Barenboim also seemed unworried, as if it were just grand to be standing there before such a group of wonderful, admittedly much younger colleagues. They didn’t really need much direction except an occasional swoop here, an upbeat there, and separate cues for a clarinet chirping. His focus seemed to be on listening to his charges with pride, while falling in love himself with the way they were playing. While their performance of the Fifth was just the way you’d think an adoring grandfather and his kids would play — loud and passionate, charming and tender — the results in Richard Strauss’s Don Quixote were quite interesting.

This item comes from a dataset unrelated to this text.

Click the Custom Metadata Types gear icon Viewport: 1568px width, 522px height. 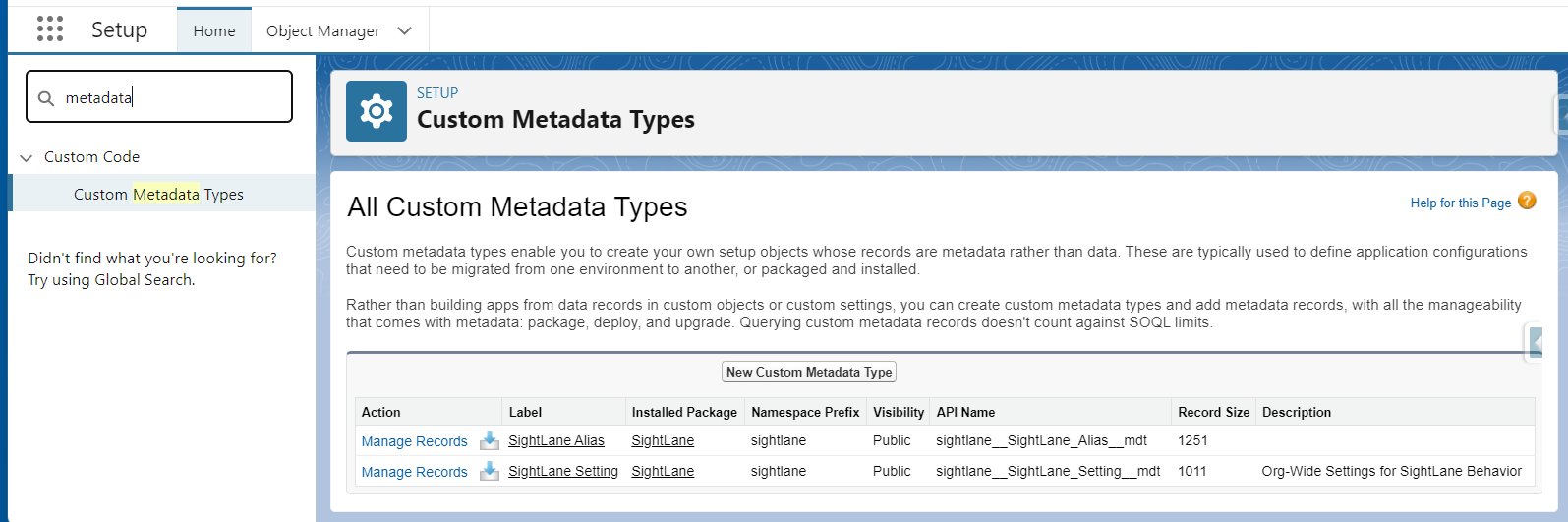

The solo violist, Miriam Manasherov, had such a large, infectiously rustic tone and nimble technique that she received more applause at the end than the sweet-toned, lyrically inclined Kian Soltani. The difference in sound and personalities — opposite of what you normally get with physically commanding cellists — was visually emphasized because Soltani, who sat in front of the orchestra, also played during the tuttis instead of only assuming the voice of Don Quixote.
I spoke to Soltani earlier this year about playing Don Quixote with Barenboim. ‘Barenboim wants you to be absolutely prepared. He has very specific wishes and he always wants you to give 100 percent; he never wants you to relax for a moment, even though your part may seem unimportant. He thinks that every note has a meaning.’ And it was like that Sunday night, involved and exhilarating.
The program of Strauss and Tchaikovsky made a six-degrees-of separation sequence, highlighting one of L.A.’s most important musical roots: Gregor Piatigorsky, the most physically commanding Don Quixote of all. The cellist’s presence as a great teacher at the University of Southern California is reflected in two international festivals devoted to his fame. In 1929 he played Don Quixote here with the Los Angeles Philharmonic on his first United States tour. And Piatigorsky’s greatest musical partner was Wilhelm Furtwängler who was one of Barenboim’s formative musical influences.
As if acknowledging this history, Barenboim gave an encore, the Prelude to Die Meistersinger, a concert finale often favored by Furtwängler.